High availability overview

Chapter 1: About high availability

High availability (HA) allows Moab to run on two different machines: a primary and secondary server. The configuration method to achieve this behavior takes advantage of a networked file system to configure two Moab servers with only one operating at a time.

If you use a shared file system for HA and Moab is configured to use a database, Moab must be an ODBC build, not SQLite.

On startup, each Moab server in the HA pair reads configuration files from the shared common area and checks the last modification date of a file configured using the HALOCKFILE attribute of SCHEDCFG. If the file has not been modified recently, the server assumes the role of master and begins touching the file every few seconds. If the file has been modified recently, the server assumes another entity is serving as master; it reverts to a standby mode. It repeats its check of the last modification date periodically. If the master server crashes, the last modification date becomes stale and the standby server activates.

Image 1-1: Moab and TORQUE using HA on paired head nodes.

Click to enlarge

As Moab uses timestamping in the lock file to implement high availability, the clocks on both servers require synchronization; both machines in the cluster must be synchronized to the same time server.
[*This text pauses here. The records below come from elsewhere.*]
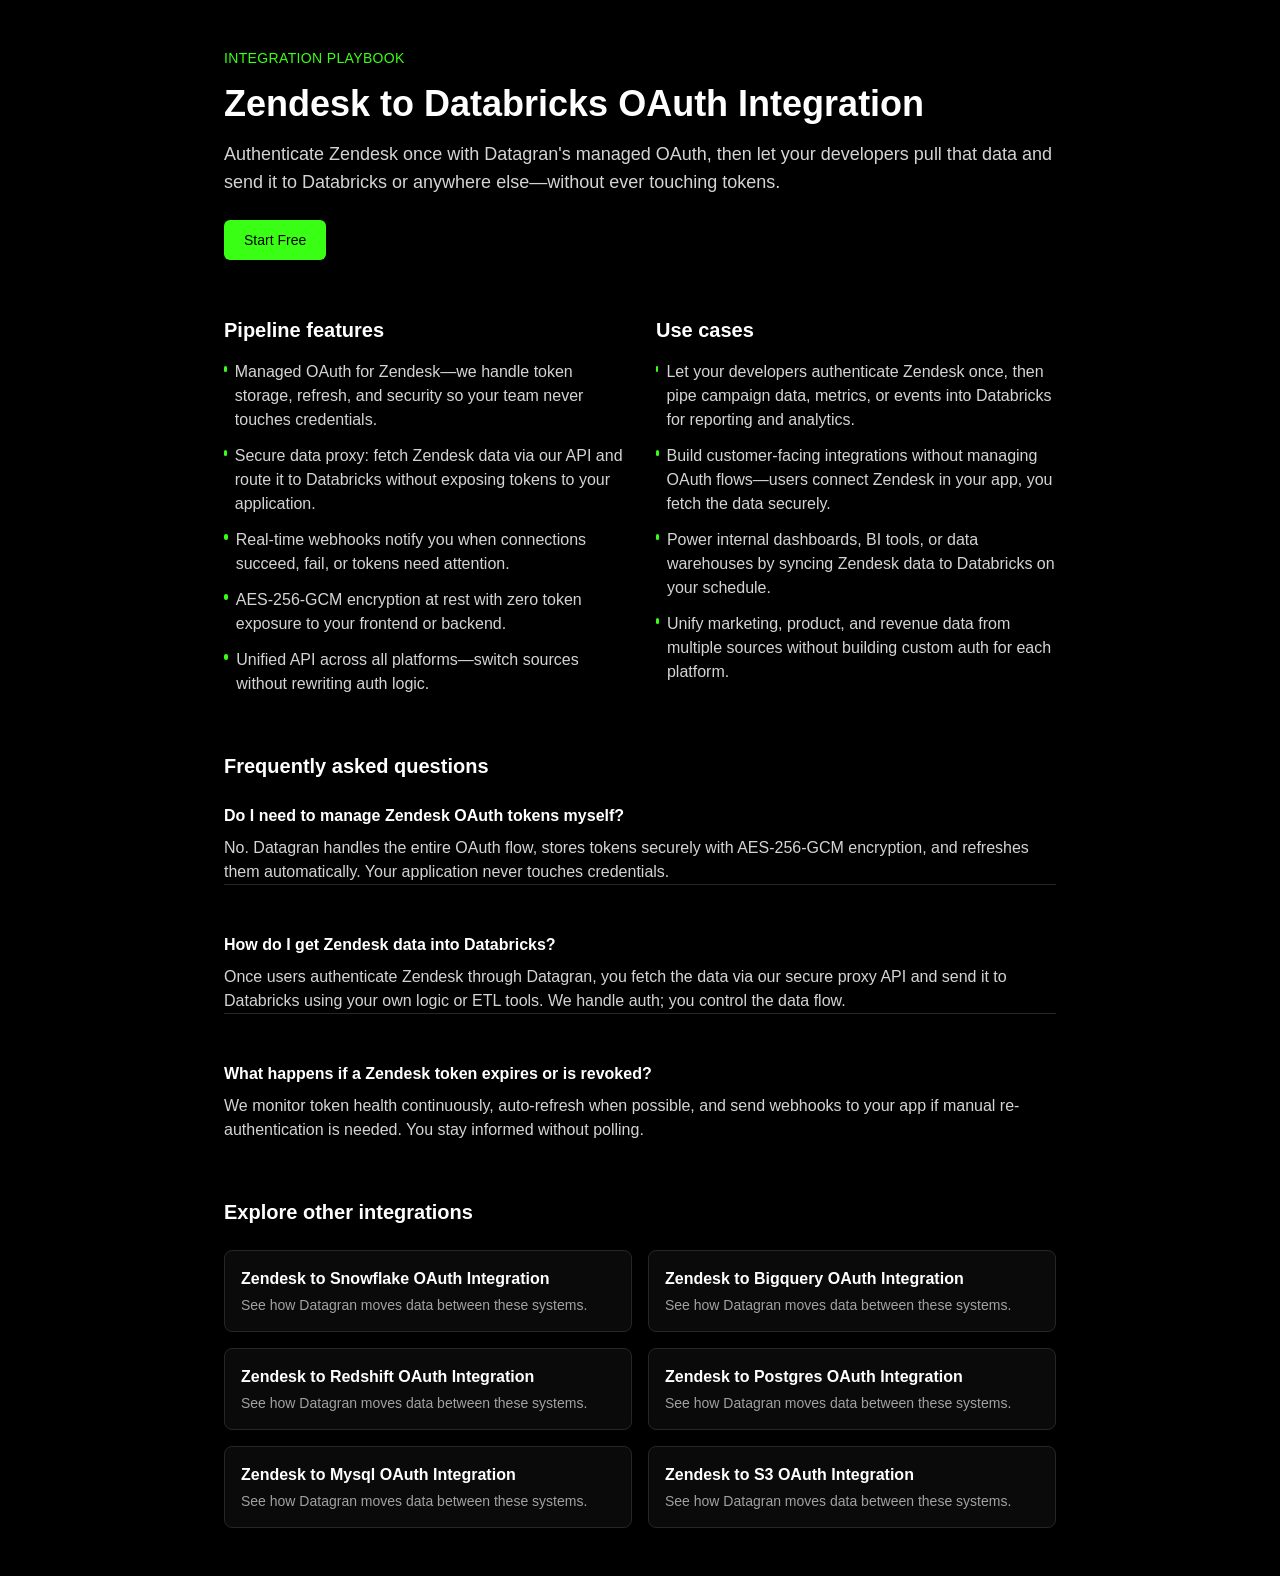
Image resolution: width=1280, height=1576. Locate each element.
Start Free (275, 240)
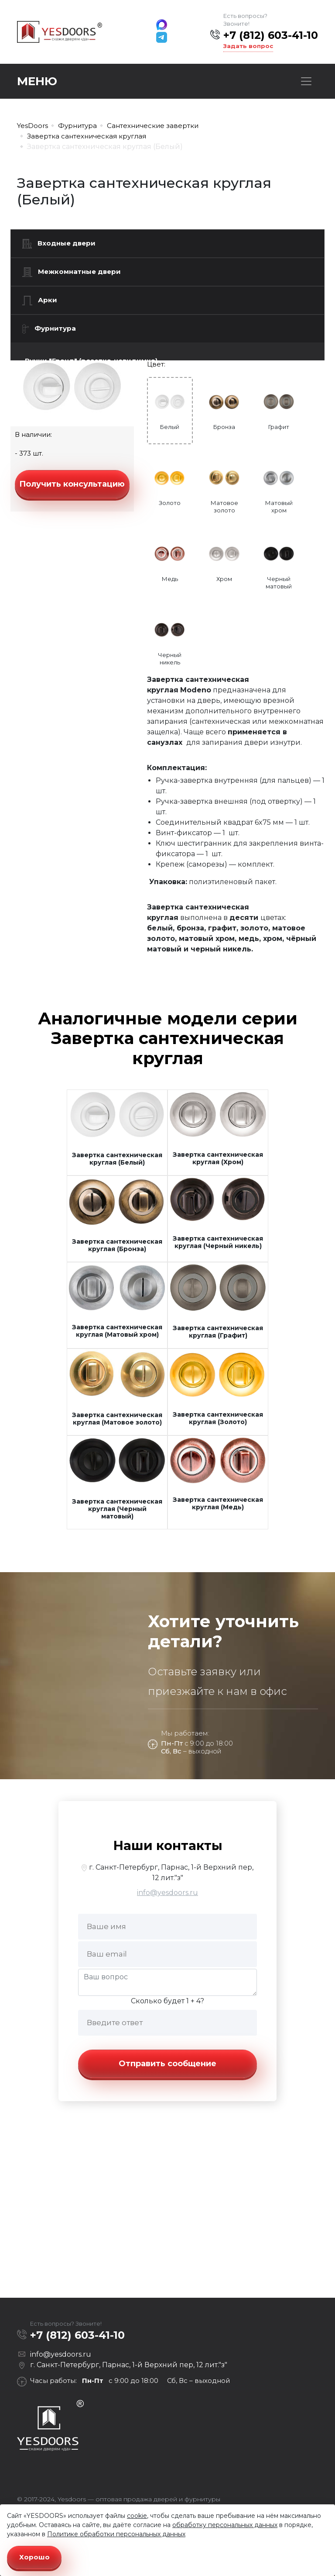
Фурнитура (49, 329)
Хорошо (34, 2557)
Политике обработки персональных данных (116, 2534)
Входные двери (59, 244)
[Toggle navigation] (306, 81)
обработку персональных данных (224, 2525)
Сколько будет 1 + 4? (167, 2001)
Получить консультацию (72, 484)
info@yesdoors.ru (167, 1892)
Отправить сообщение (167, 2063)
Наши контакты (167, 1845)
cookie (137, 2516)
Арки (39, 300)
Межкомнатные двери (71, 272)
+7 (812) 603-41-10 (270, 35)
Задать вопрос (248, 45)
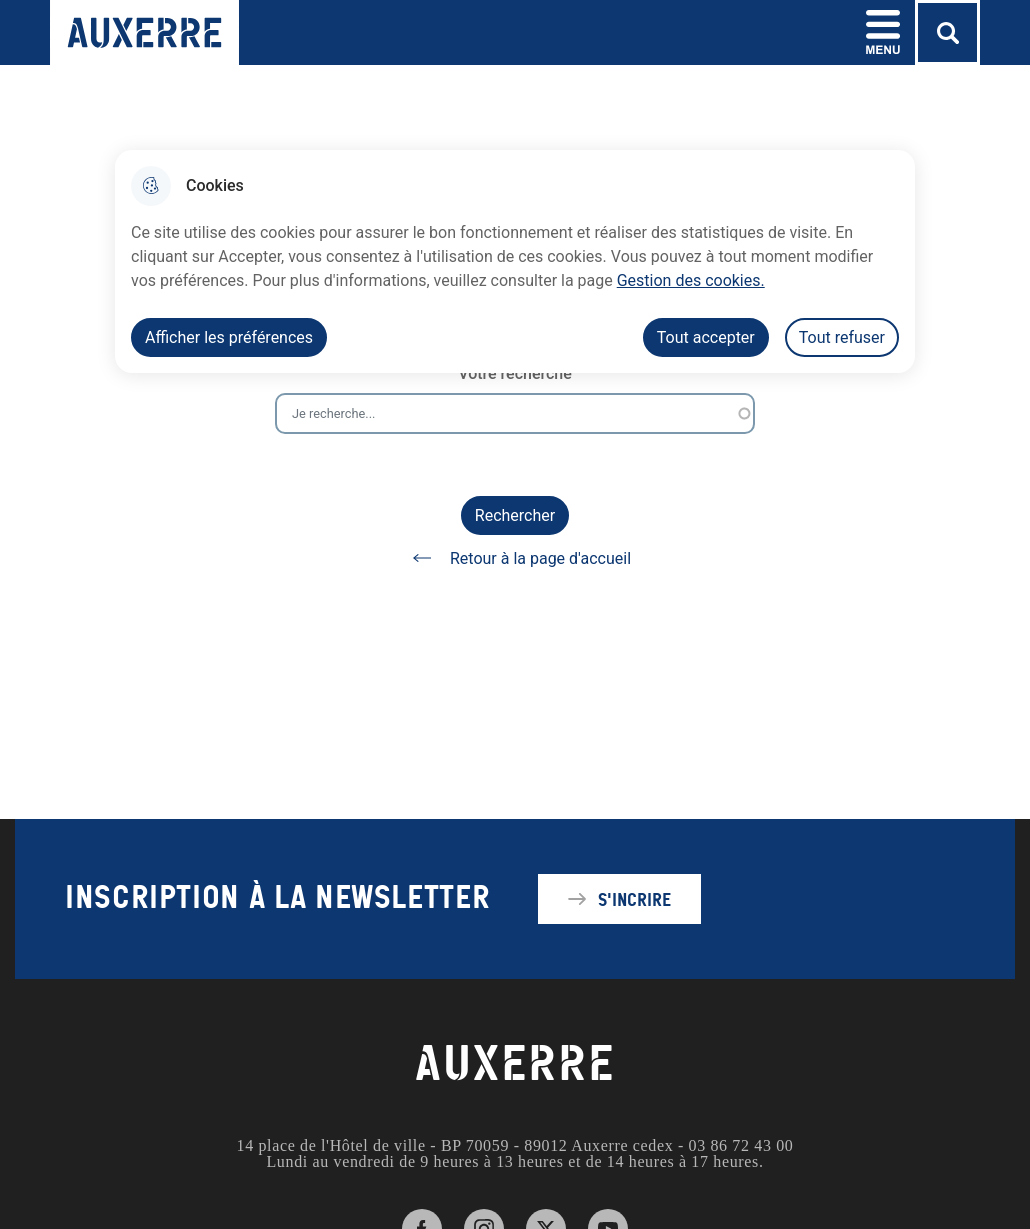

Moab high availability and TORQUE high availability operate independently of each other. If a job is submitted with msub and the primary Moab server is down, msub tries to connect to the fallback Moab server. Once the job is given to TORQUE, if TORQUE can't connect to the primary pbs_server, it tries to connect to the fallback pbs_server. For example:

A job is submitted with msub, but Moab is down on server01, so msub contacts Moab running on server02.

A job is submitted with msub and Moab hands it off to TORQUE, but pbs_server is down on server01, so qsub contacts pbs_server running on server02.